■ TASK DETAILS
Repeat every item below verbatim, line for line, without changing anything.

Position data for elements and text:
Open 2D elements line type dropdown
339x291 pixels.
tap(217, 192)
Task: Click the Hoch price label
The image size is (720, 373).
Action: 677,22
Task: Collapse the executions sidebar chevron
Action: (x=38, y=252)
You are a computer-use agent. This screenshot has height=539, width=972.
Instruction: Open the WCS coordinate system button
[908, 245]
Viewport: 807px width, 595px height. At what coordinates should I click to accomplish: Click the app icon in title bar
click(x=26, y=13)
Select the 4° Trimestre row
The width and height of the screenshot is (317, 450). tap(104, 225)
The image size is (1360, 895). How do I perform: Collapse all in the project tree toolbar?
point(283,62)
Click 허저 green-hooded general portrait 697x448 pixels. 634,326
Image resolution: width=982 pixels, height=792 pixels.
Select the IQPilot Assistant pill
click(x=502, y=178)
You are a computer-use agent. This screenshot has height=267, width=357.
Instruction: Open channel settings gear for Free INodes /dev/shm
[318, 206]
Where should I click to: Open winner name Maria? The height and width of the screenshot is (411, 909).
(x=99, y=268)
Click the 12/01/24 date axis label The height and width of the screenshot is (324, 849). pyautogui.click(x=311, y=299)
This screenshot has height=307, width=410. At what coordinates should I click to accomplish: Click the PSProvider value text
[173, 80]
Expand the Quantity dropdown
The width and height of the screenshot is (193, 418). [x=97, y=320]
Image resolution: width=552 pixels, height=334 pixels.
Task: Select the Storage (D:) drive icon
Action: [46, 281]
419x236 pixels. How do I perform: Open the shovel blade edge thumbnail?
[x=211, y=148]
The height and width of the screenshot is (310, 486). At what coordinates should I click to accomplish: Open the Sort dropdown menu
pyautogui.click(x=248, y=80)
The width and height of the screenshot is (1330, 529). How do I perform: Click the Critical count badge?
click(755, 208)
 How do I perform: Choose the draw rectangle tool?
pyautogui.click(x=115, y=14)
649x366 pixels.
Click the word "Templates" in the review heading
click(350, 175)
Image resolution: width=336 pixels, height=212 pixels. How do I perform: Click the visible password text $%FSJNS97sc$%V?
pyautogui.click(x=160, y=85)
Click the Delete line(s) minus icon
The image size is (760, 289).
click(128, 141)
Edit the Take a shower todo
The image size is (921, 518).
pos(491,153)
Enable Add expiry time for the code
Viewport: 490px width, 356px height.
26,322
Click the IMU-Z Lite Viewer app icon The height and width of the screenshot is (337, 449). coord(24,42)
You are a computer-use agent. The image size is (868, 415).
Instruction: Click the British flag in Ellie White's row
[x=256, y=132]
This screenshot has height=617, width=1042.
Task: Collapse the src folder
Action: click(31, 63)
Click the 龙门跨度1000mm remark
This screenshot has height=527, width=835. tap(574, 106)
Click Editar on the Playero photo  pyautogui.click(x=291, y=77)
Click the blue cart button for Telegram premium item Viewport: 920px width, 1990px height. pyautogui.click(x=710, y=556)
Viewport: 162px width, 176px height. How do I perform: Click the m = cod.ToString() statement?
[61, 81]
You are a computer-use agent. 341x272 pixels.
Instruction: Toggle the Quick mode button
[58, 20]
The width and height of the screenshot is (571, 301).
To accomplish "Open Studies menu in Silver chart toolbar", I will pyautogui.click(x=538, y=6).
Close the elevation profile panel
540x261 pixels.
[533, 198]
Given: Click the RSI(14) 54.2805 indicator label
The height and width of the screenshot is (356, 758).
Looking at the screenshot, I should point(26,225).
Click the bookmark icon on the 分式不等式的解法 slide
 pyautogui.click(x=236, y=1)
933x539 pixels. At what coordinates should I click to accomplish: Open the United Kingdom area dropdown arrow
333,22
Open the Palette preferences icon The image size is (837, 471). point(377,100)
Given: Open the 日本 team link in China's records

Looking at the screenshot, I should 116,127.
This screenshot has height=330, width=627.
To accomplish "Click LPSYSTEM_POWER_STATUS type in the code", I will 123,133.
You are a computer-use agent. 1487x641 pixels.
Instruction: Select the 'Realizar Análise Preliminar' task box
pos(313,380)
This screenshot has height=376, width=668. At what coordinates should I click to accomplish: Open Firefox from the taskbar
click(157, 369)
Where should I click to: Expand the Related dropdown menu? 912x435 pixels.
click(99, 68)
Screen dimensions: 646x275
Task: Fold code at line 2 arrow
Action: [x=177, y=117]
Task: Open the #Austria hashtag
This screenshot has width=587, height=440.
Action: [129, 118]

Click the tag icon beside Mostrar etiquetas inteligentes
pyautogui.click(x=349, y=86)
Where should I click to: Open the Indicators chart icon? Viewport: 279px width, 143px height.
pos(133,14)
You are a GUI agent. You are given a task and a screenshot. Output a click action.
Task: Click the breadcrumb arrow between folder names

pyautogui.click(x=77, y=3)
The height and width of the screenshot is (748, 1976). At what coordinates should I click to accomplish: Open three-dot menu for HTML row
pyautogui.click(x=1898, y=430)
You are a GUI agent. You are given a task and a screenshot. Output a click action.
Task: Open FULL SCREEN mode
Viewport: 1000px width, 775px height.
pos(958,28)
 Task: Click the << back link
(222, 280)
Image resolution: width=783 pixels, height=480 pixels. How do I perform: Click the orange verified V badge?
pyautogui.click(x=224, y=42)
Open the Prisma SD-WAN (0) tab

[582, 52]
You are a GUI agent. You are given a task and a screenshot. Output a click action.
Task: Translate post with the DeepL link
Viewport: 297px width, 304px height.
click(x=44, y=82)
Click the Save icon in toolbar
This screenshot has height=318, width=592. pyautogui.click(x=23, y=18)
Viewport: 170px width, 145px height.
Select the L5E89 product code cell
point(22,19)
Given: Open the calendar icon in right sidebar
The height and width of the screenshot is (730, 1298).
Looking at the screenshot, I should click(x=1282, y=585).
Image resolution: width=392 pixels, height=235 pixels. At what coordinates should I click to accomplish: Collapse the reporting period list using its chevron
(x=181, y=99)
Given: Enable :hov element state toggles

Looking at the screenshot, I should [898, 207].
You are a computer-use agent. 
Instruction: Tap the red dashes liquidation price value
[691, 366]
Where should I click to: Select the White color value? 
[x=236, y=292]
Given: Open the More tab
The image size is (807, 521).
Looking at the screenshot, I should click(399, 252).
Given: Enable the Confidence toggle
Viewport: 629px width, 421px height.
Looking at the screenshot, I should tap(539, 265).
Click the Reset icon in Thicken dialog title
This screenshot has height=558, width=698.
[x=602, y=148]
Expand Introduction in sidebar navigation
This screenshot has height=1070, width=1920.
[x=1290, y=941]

■ EXERCISE SOLUTION
Open 2D elements line type dropdown
339x291 pixels.
tap(217, 192)
Task: Click the Hoch price label
The image size is (720, 373).
Action: 677,22
Task: Collapse the executions sidebar chevron
Action: (x=38, y=252)
You are a computer-use agent. This screenshot has height=539, width=972.
Instruction: Open the WCS coordinate system button
[908, 245]
Viewport: 807px width, 595px height. At what coordinates should I click to accomplish: Click the app icon in title bar
click(x=26, y=13)
Select the 4° Trimestre row
The width and height of the screenshot is (317, 450). tap(104, 225)
The image size is (1360, 895). How do I perform: Collapse all in the project tree toolbar?
point(283,62)
Click 허저 green-hooded general portrait 697x448 pixels. 634,326
Image resolution: width=982 pixels, height=792 pixels.
Select the IQPilot Assistant pill
click(x=502, y=178)
You are a computer-use agent. This screenshot has height=267, width=357.
Instruction: Open channel settings gear for Free INodes /dev/shm
[318, 206]
Where should I click to: Open winner name Maria? The height and width of the screenshot is (411, 909).
(x=99, y=268)
Click the 12/01/24 date axis label The height and width of the screenshot is (324, 849). pyautogui.click(x=311, y=299)
This screenshot has height=307, width=410. At what coordinates should I click to accomplish: Click the PSProvider value text
[173, 80]
Expand the Quantity dropdown
The width and height of the screenshot is (193, 418). [x=97, y=320]
Image resolution: width=552 pixels, height=334 pixels.
Task: Select the Storage (D:) drive icon
Action: [46, 281]
419x236 pixels. How do I perform: Open the shovel blade edge thumbnail?
[x=211, y=148]
The height and width of the screenshot is (310, 486). At what coordinates should I click to accomplish: Open the Sort dropdown menu
pyautogui.click(x=248, y=80)
The width and height of the screenshot is (1330, 529). How do I perform: Click the Critical count badge?
click(755, 208)
 How do I perform: Choose the draw rectangle tool?
pyautogui.click(x=115, y=14)
649x366 pixels.
Click the word "Templates" in the review heading
click(350, 175)
Image resolution: width=336 pixels, height=212 pixels. How do I perform: Click the visible password text $%FSJNS97sc$%V?
pyautogui.click(x=160, y=85)
Click the Delete line(s) minus icon
The image size is (760, 289).
click(128, 141)
Edit the Take a shower todo
The image size is (921, 518).
pos(491,153)
Enable Add expiry time for the code
Viewport: 490px width, 356px height.
26,322
Click the IMU-Z Lite Viewer app icon The height and width of the screenshot is (337, 449). coord(24,42)
You are a computer-use agent. The image size is (868, 415).
Instruction: Click the British flag in Ellie White's row
[x=256, y=132]
This screenshot has height=617, width=1042.
Task: Collapse the src folder
Action: click(31, 63)
Click the 龙门跨度1000mm remark
This screenshot has height=527, width=835. tap(574, 106)
Click Editar on the Playero photo  pyautogui.click(x=291, y=77)
Click the blue cart button for Telegram premium item Viewport: 920px width, 1990px height. pyautogui.click(x=710, y=556)
Viewport: 162px width, 176px height. How do I perform: Click the m = cod.ToString() statement?
[61, 81]
You are a computer-use agent. 341x272 pixels.
Instruction: Toggle the Quick mode button
[58, 20]
The width and height of the screenshot is (571, 301).
To accomplish "Open Studies menu in Silver chart toolbar", I will pyautogui.click(x=538, y=6).
Close the elevation profile panel
540x261 pixels.
[533, 198]
Given: Click the RSI(14) 54.2805 indicator label
The height and width of the screenshot is (356, 758).
Looking at the screenshot, I should point(26,225).
Click the bookmark icon on the 分式不等式的解法 slide
 pyautogui.click(x=236, y=1)
933x539 pixels. At what coordinates should I click to accomplish: Open the United Kingdom area dropdown arrow
333,22
Open the Palette preferences icon The image size is (837, 471). point(377,100)
Given: Open the 日本 team link in China's records

Looking at the screenshot, I should 116,127.
This screenshot has height=330, width=627.
To accomplish "Click LPSYSTEM_POWER_STATUS type in the code", I will 123,133.
You are a computer-use agent. 1487x641 pixels.
Instruction: Select the 'Realizar Análise Preliminar' task box
pos(313,380)
This screenshot has height=376, width=668. At what coordinates should I click to accomplish: Open Firefox from the taskbar
click(157, 369)
Where should I click to: Expand the Related dropdown menu? 912x435 pixels.
click(99, 68)
Screen dimensions: 646x275
Task: Fold code at line 2 arrow
Action: [x=177, y=117]
Task: Open the #Austria hashtag
This screenshot has width=587, height=440.
Action: [129, 118]

Click the tag icon beside Mostrar etiquetas inteligentes
pyautogui.click(x=349, y=86)
Where should I click to: Open the Indicators chart icon? Viewport: 279px width, 143px height.
pos(133,14)
You are a GUI agent. You are given a task and a screenshot. Output a click action.
Task: Click the breadcrumb arrow between folder names

pyautogui.click(x=77, y=3)
The height and width of the screenshot is (748, 1976). At what coordinates should I click to accomplish: Open three-dot menu for HTML row
pyautogui.click(x=1898, y=430)
You are a GUI agent. You are given a task and a screenshot. Output a click action.
Task: Open FULL SCREEN mode
Viewport: 1000px width, 775px height.
pos(958,28)
 Task: Click the << back link
(222, 280)
Image resolution: width=783 pixels, height=480 pixels. How do I perform: Click the orange verified V badge?
pyautogui.click(x=224, y=42)
Open the Prisma SD-WAN (0) tab

[582, 52]
You are a GUI agent. You are given a task and a screenshot. Output a click action.
Task: Translate post with the DeepL link
Viewport: 297px width, 304px height.
click(x=44, y=82)
Click the Save icon in toolbar
This screenshot has height=318, width=592. pyautogui.click(x=23, y=18)
Viewport: 170px width, 145px height.
Select the L5E89 product code cell
point(22,19)
Given: Open the calendar icon in right sidebar
The height and width of the screenshot is (730, 1298).
Looking at the screenshot, I should click(x=1282, y=585).
Image resolution: width=392 pixels, height=235 pixels. At what coordinates should I click to accomplish: Collapse the reporting period list using its chevron
(x=181, y=99)
Given: Enable :hov element state toggles

Looking at the screenshot, I should [898, 207].
You are a computer-use agent. 
Instruction: Tap the red dashes liquidation price value
[691, 366]
Where should I click to: Select the White color value? 
[x=236, y=292]
Given: Open the More tab
The image size is (807, 521).
Looking at the screenshot, I should click(399, 252).
Given: Enable the Confidence toggle
Viewport: 629px width, 421px height.
Looking at the screenshot, I should tap(539, 265).
Click the Reset icon in Thicken dialog title
This screenshot has height=558, width=698.
[x=602, y=148]
Expand Introduction in sidebar navigation
This screenshot has height=1070, width=1920.
[x=1290, y=941]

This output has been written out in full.